OK, this may be a somewhat esoteric subject for researchers who mainly work with Twitter data from specific countries and cultures, but over the past few weeks I’ve been working on a paper that analyses Twitter activities in the #egypt and #libya hashtags – and as part of that work, I’ve been interested in exploring the interactions between users tweeting in Arabic and users tweeting in other languages (mainly in English). Unfortunately, there’s no reliable means of identifying the language of specific tweets, or of the users who post them; while the Twitter API provides an ISO language code (e.g. ‘en’ for English, ‘no’ for Norwegian, etc.) for each tweet, this is drawn simply from the overall language setting of the user’s account, and not specific to each individual tweet itself. For users who alternate between languages in their tweeting, all tweets will be tagged with their chosen language code; for users who haven’t bothered to change their Twitter profile settings away from the default English, all their tweets will be tagged ‘en’, regardless of their actual language.

So far, so unhelpful. Further, short of running every tweet through some form of automatic language recognition tool (using Google Translate or a similar mechanism, for example) – which would be extremely time-consuming for Twitter archives upwards of a few thousand tweets – it is prohibitively difficult to identify the exact language of each tweet, not least also because of the 140 character limit of tweets. In theory, if we had word corpora for all major languages, we could cross-check each tweet against those corpora to see what words from what language occur most frequently – but again, that process would be extremely time-consuming, and would probably have serious difficulties with the abbreviations and contractions which Twitter users commonly employ to stay within that limit.

A much simpler approach – which does generate somewhat less conclusive results, though – works by examining the character sets used in tweets. This is able to make only relatively broad distinctions, but it’s good enough for what I’m trying to achieve with my #egypt/#libya datasets: here, a quick qualitative look at the data suggests that the major division is between Arabic tweets and tweets in English (and to some extent in other European languages) – so the main challenge is to distinguish between Latin and Arabic character sets. This we can do, even just with a basic Gawk script.

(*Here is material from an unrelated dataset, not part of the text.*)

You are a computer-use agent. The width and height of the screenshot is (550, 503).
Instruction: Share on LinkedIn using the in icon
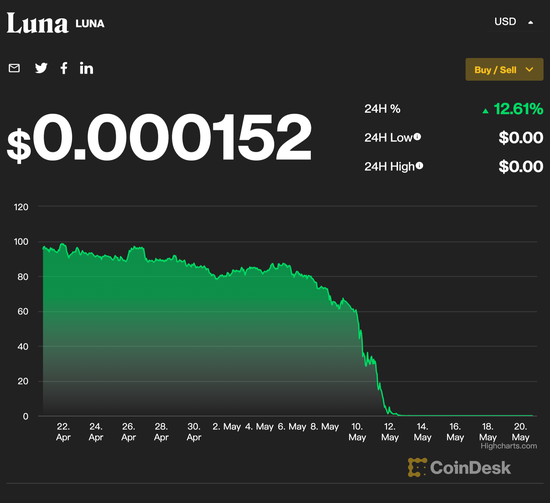click(86, 68)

Twitter datasets as they are generated by our standard hashtag tracking solution, yourTwapperkeeper, are available in UTF-8 encoding, leaving virtually all characters and character sets intact. Each character is assigned a specific character code, and for historical reasons, the basic characters of the Latin script (unaccented letters, standard punctuation marks, etc.) retain their traditional ASCII codes, with values below 128; beyond that range, we’re moving into accented letters, more unusual punctuation marks, and non-Latin character sets. Sadly, our preferred tool for processing yourTwapperkeeper datasets, Gawk, doesn’t cope all that well with advanced UTF-8 characters – it copes fine with single-byte character codes (i.e. below 256), but not with multi-byte character codes (above 255; it reads these as multiple single-byte characters). At least on a Windows PC, there doesn’t seem to be any way to change that behaviour, either.

However, that’s still good enough for our immediate purpose of distinguishing between Latin and non-Latin (i.e. mainly English and Arabic) tweets. As it turns out, Gawk consistently sees Arabic characters as a sequence of two codes: of either 216 (Ø) or 217 (Ù), followed by another character with a code above 127. So, for a basic distinction between tweets using Latin and tweets using non-Latin scripts, we simply need to count the number of high-ASCII characters (with a code above 127) which Gawk sees in each tweet, and to set a threshold below which a tweet is still classified as ‘Latin’ (to allow tweets that use accented characters or ‘fancy’ quotation marks to be classed as Latin). Through trial and error, I’ve found that a threshold of 20 (i.e. ten Arabic or other non-Latin characters) seems to work reasonably well: few tweets in languages using the Latin alphabet will be miscounted as ‘non-Latin’, even if they contain a number of umlauts or accented characters, while tweets in Arabic, Hebrew, Greek, Chinese, Korean, and other non-Latin alphabets are reliably recognised.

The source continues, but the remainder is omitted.